Concert

Programme Guide

The programme features a work of imagination, charm and humour: the opera L’Enfant et les sortilèges written by Maurice Ravel to a libretto by Colette. In fantastic, magical images, the plot traces the development of a child, from his angry tantrums which damage his surroundings and consequently also himself, to a boy who is compassionate and self-aware. The composer set this story to music in the manner of an “American operetta” (Ravel). Like in a revue, he employs a wide range of musical styles one after another, from the neo-Baroque bicinium and bel canto arias to ragtime and music hall. Moreover, there is Ravel’s subtle, multifaceted orchestration which makes L’Enfant et les sortilèges one of his most impressive and most personal works. The conductor is Mikko Franck, who steps in for Seiji Ozawa.
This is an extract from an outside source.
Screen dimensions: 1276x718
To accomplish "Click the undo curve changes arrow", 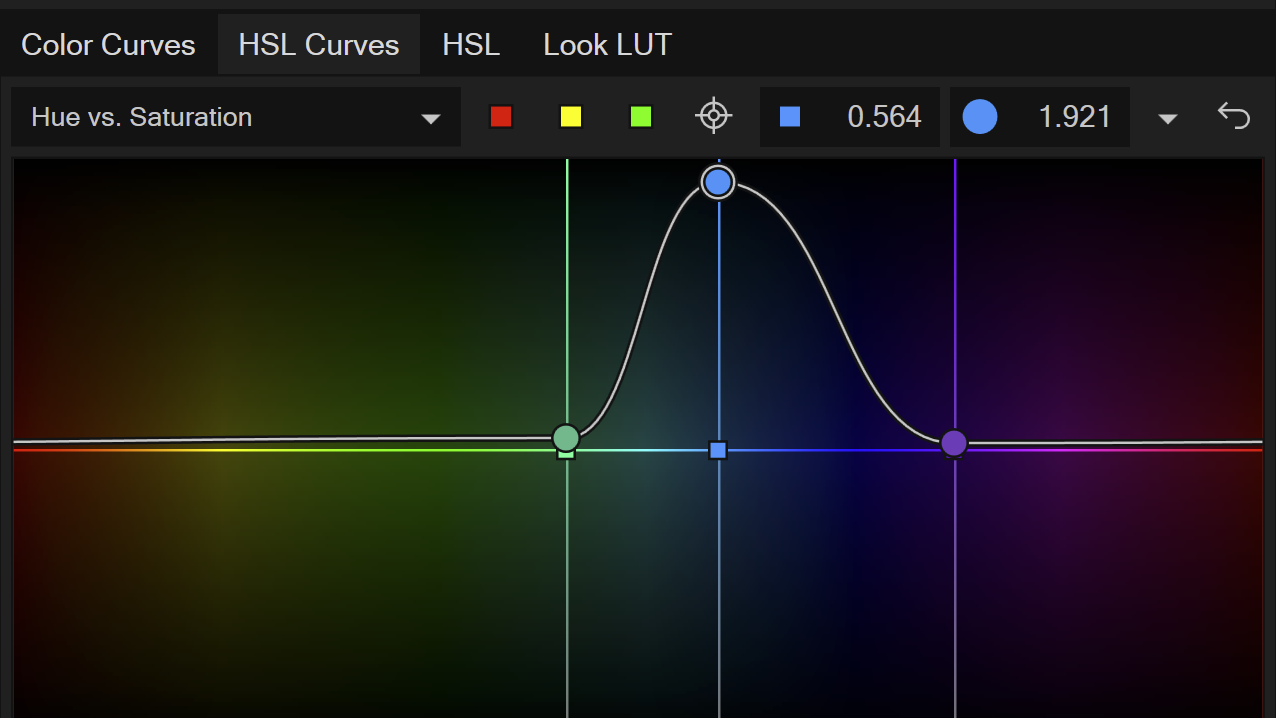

In the first part of the concert Noah Bendix-Balgley is the focus of the musical action. Born in North Carolina, the musician has been concertmaster of the Berliner Philharmoniker since 2014. He opens the concert – without the participation of Mikko Franck – as the soloist in Wolfgang Amadeus Mozart’s A major Violin Concerto. The work is the last of the five violin concertos Mozart wrote between 1773 and 1775. It is characterised by the brilliance of the solo violin part, its original – often surprising – harmonies, and its folk music-based final theme. The cadenzas in this performance were written by Noah Bendix-Balgley himself. Then follows Camille Saint-Saëns’s Introduction et Rondo Capriccioso, an equally atmospheric and highly virtuoso piece for violin and orchestra which the composer wrote for the famous violinist Pablo Sarasate.